In the same year another study was published with data of a prospective survey from 34
individuals of which data was collected during flight. Cabin pressure, peripheral oxygen
saturation (SpO2), heart rate and symptoms were assessed. Desaturation was defined as SpO2 <
85%. It was found that nine individuals experienced significant desaturation. Furthermore
only five out of the 13 patients that reported symptoms presented desaturation during their
flight. Furthermore no predictive factor to predict possible desaturation during the time
being airborne (neither resting SpO2 at sea level nor maximal estimated cabin altitude was
predictive) were found.
In 2011 a retrospective analysis during which patients with diagnosed PH, who had traveled by
airplane, were asked to complete a questionnaire containing general information (group of PH,
WHO-FC, current medication, usage of LTOT, etc.) as well as possible symptoms conceived
(dyspnea, chest pain, peripheral edema, etc.) was released. Out of 179 patients who had
traveled by plane 57 were under LTOT and 29 used supplemental oxygen during the flight. In
total 20 adverse events were reported (mainly mild to moderate in severity) and 7 needed
medical assistance. In total 159 out of 179 patients didn't experience any discomfort during
or shortly after their travel.
In summary of the scarce data available hitherto there is no sufficient test available to
predict in flight complications in patients with pulmonary hypertension. It could however be
shown that using WHO-FC as the only surrogate is not useful to determine which patient might
be in need of additional oxygen during air travel. Furthermore even HCT is not capable of
detecting patients at risk. Even the British Thoracic Society marks their recommendations on
the use of supplemental oxygen for patients with PH with "evidence level D".
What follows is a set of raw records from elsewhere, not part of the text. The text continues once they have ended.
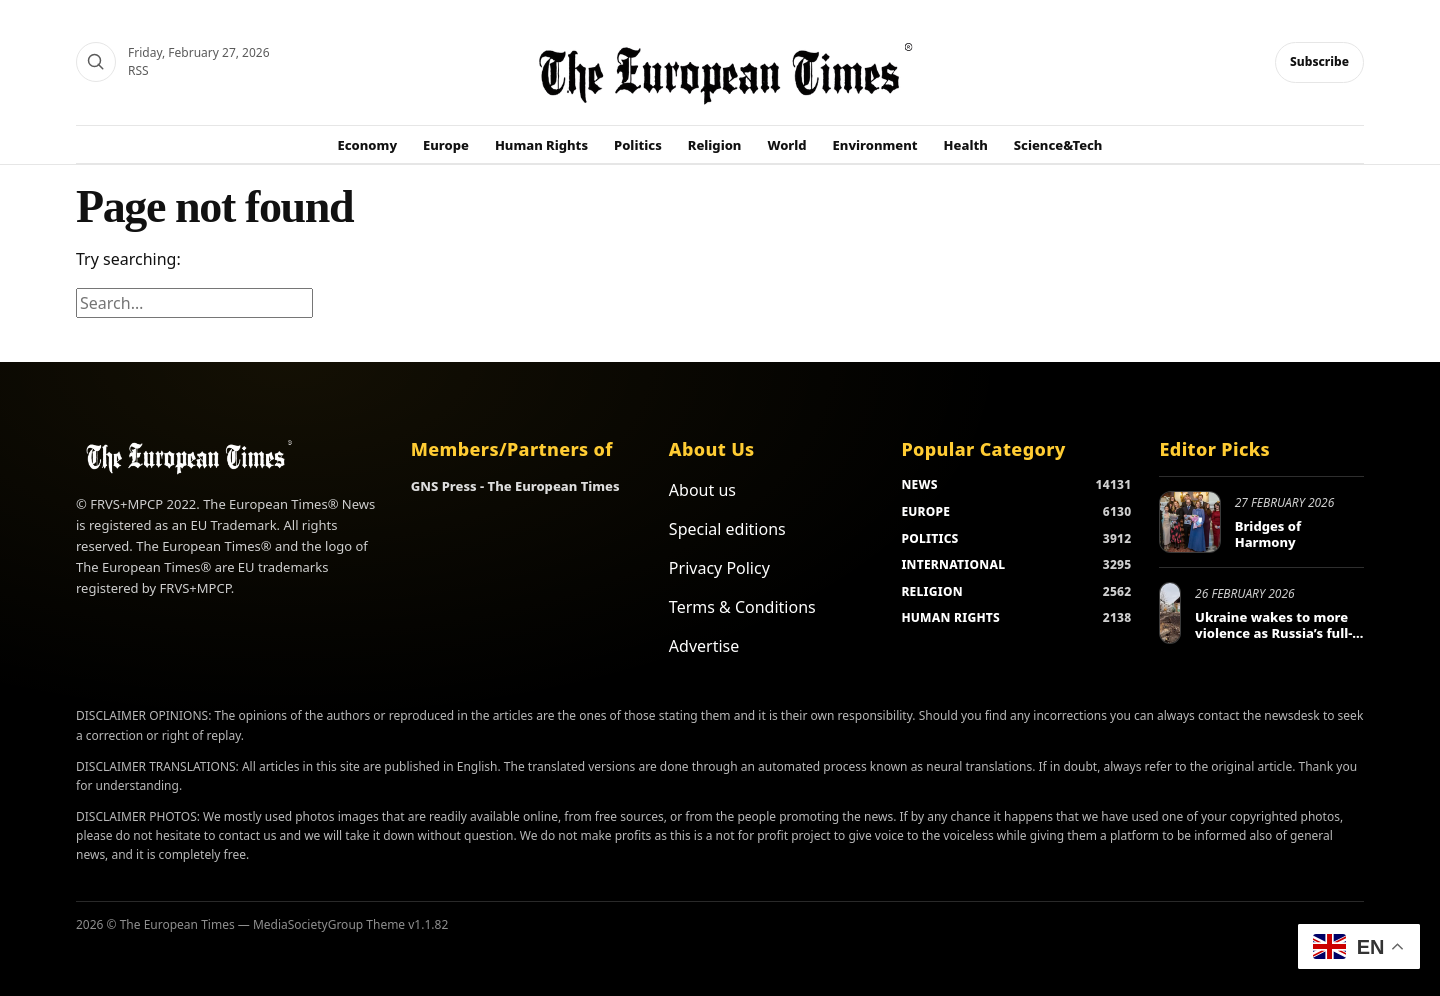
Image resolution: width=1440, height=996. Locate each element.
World (786, 145)
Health (966, 145)
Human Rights (541, 145)
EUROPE (925, 511)
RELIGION (932, 591)
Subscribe (1319, 61)
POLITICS (929, 538)
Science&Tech (1058, 145)
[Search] (96, 62)
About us (702, 490)
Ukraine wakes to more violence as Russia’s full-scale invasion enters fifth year (1273, 640)
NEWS (919, 484)
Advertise (704, 646)
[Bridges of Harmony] (1189, 522)
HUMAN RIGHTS (950, 617)
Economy (368, 145)
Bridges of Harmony (1268, 534)
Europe (446, 145)
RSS (138, 70)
It is this absence of sufficient data and the thereby resulting uncertainty of patients,
physicians, pneumologist and cardiologists as well as specialists in the field of PH on this
topic that lead to the concept of this study. By this prospective survey on patients
suffering from all forms of PH, under all different types of available treatments and in all
WHO-FCs the investigators hope to gain further insight in possible markers to predict in
flight adverse events and thus make flying safer for individuals struggling with PH. This
study therefore aims to include a total of 1000 patients suffering from all forms of PH
which, after providing written and informed consent, will be asked to fill out a
questionnaire prior to and after air traveling as well as assessing vital parameters (SpO2,
pulse and respiration rate) prior to, during and shortly after their flight. In addition all
clinical data available will be collected and analyzed. The aim of this study is to find
possible parameters in echocardiography, right heart catheterization, laboratory findings,
spiroergometry as well as six minute walk test to produce a risk assessment for possible
expected in flight adverse events as well as a recommendation concerning the need of
supplemental oxygen for each individual patient.
All data collected will be anonymised to prevent possible identification of each
participating individual. Examinations conducted during this survey would have been necessary
anyway in the course of regular clinical visits. So there will be no additional health risk
for patients participating in the study.